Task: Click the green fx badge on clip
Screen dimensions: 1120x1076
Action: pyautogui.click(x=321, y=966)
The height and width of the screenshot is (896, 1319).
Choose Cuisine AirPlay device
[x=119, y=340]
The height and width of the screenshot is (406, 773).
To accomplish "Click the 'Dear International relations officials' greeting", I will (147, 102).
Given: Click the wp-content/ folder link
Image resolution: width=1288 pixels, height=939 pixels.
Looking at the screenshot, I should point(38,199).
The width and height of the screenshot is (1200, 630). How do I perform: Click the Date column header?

▶ TASK DETAILS: Write out, word for word, all lines from the line that holds "The height and width of the screenshot is (406, 773)." through the last line of the listing, with both end lines kept.

▶ RESULT FOR THIS TASK:
The height and width of the screenshot is (406, 773).
To accomplish "Click the 'Dear International relations officials' greeting", I will (147, 102).
Given: Click the wp-content/ folder link
Image resolution: width=1288 pixels, height=939 pixels.
Looking at the screenshot, I should point(38,199).
The width and height of the screenshot is (1200, 630). How do I perform: Click the Date column header?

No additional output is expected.